Key words:Acute lung injury;Pulmonary fibrosis;Type Ⅰ metastasis growth factor receptor; Caveolin-1
急性肺损伤(acute lung injury,ALI)是临床上常见的急危重症,具有高患病率和高死亡率的特点,一般发病后会伴有多重病理变化,肺部炎性反应失控和肺泡表面活性物质骤降,可导致肺水肿以及肺通气不足,引起二氧化碳蓄积[1]。近年来对信号转导系统的研究发现,位于大多数细胞质膜上约50~100 nm大小的囊性凹陷结构——小窝(caveolae)是许多信号分子完成跨膜信号转导的“驿站”。小窝蛋白(caveolin)是小窝胞浆面包被的一种21~24 kD 的膜蛋白,是多种信号分子活性状态的重要调节者。在无胞外信号刺激下,Caveolin通常与富集于小窝质膜上的各种信号分子、受体及非受体型酪氨酸激酶等相结合,抑制信号物质的活性;在激动剂与受体结合后,Caveolin分子构象发生变构或共价修饰,调节信号物质的活化状态,参与信号转导调控[2]。研究发现,Caveolin-1与Ⅰ型TGF-β1受体(TβRⅠ)及其下游信号蛋白共域化且能与TβRⅠ相互作用[3],而转化生长因子受体(TβRⅠ)能抑制脂多糖诱导大鼠急性肺损伤,有助于降低炎症反应和肺纤维化[4]。基于此,本研究以SD大鼠作为研究对象, 探讨Caveolin-1与转化生长因子受体对脂多糖诱导的大鼠急性肺损伤的抑制作用及对小鼠肺纤维化的影响。
1材料与方法
1.1实验动物及材料 2011年1月在广东省中医院大学城动物实验中学购置SPF级Sprague-Dawley大鼠60只,体重 180~200 g,雄性,3~5月龄,由广东省中医院中心实验室提供(动物实验时间为2011年1~4月)。LPS试剂(美国,Sigma公司),DAB显色试剂盒(博士德生物技术有限公司),TGF beta 1 抗体和Caveolin-1 抗体均购自美国,Santa公司。

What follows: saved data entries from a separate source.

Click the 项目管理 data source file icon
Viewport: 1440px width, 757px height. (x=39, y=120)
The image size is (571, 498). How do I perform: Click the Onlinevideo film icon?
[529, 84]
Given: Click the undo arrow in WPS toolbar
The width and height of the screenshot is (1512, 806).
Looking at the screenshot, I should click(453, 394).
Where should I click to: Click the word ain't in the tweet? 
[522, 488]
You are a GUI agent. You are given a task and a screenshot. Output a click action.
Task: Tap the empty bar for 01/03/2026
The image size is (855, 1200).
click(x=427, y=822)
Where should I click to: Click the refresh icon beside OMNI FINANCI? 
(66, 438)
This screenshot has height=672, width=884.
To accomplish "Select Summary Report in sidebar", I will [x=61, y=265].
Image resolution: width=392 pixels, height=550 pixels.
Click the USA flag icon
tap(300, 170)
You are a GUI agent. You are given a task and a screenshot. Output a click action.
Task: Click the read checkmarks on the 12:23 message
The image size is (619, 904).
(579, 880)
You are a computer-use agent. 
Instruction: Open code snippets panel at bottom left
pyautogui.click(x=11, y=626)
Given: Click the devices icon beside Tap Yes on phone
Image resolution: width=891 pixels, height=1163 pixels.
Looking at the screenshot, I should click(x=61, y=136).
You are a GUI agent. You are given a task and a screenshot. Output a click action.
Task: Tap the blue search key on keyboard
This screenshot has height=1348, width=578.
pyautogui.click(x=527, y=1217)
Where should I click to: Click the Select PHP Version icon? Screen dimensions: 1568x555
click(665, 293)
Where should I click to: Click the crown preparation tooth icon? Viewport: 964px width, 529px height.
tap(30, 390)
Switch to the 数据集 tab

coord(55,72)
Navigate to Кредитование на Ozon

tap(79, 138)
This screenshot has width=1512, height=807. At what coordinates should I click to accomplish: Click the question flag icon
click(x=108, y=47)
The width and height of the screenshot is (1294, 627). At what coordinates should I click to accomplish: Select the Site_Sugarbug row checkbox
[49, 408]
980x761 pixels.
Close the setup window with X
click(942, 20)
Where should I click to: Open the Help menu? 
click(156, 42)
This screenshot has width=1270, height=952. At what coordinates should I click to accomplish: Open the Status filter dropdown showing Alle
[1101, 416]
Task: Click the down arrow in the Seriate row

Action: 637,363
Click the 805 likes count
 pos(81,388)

1.2造模 将SD大鼠按照随机数字表法分为对照组(C组)、模型组(L组)和干预组(T组),各20只。大鼠用10%水合氯醛(0.4 ml/100 g)腹腔内注射麻醉后,C组经尾静脉给予0.9%生理盐水 2 ml、L组经尾静脉给予脂多糖(LPS)5 mg/kg,T组先经尾静脉给予TGF-β1抗体2 μg/100 g,10 min后再经尾静脉给予脂多糖(LPS)5 mg/kg,生理盐水稀释至2 ml。
1.3标本采集 分别于造模后第1、5、14、21天随机处死对照组、模型组、干预组SD大鼠各5只,水合氯醛麻醉,手术刀片剖开腹腔,钝性分离脏器寻找腹主动脉。采集动脉血3~6 ml肝素抗凝,3500 r/min离心10 min,取上清血浆-70 ℃冻存保存待测;切开胸腔,分离肺,取右肺上叶于10%多聚甲醛中固定,石蜡包埋待测,取右肺中、下叶于-70 ℃冰冻保存制备肺组织匀浆,取左肺叶组织作湿干重比测量。
1.4肺纤维化程度判断 取右肺中下叶组织,用酶联免疫吸附试验(ELISA)测定肺组织中羟脯氨酸(hydroxyproline,Hpy)活性,以反映肺组织中胶原蛋白活性、纤维化程度。
1.5免疫组织化学分析 采用SABC法检测大鼠肺组织TβRⅠ和Caveolin-1,具体操作参照说明书进行。磷酸盐缓冲液(PBs)代替一抗作为阴性对照,染色阳性为棕黄色颗粒。免疫组织化学结果在高倍视野下,每张玻片随机取5个视野,用PIPS-2020高清晰度彩色病理图文分析系统分别测定阳性颗粒的平均吸光度值(A值)。
1.6统计学分析 实验数据用SPSS 17.0软件进行统计学分析。计量资料采用(x±s)表示,多组间比较用单因素方差分析(one-way ANOVA),两两比较用最小显著差异法(LSD法),以P<0.05为差异有统计学意义。
2结果
2.1三组肺组织病理结果比较 对照组各时间点肺泡结构基本完整,肺泡腔内无明显渗出及炎症细胞浸润;模型组第1天时以急性肺泡炎症为主,第5天时肺泡炎症较前有所减轻,第14天时开始出现肺纤维化。第21天时出现广泛肺纤维化,干预组病理改变与模型组呈同一规律,但肺泡炎症和肺纤维化程度轻于模型组,见图1A、图1B。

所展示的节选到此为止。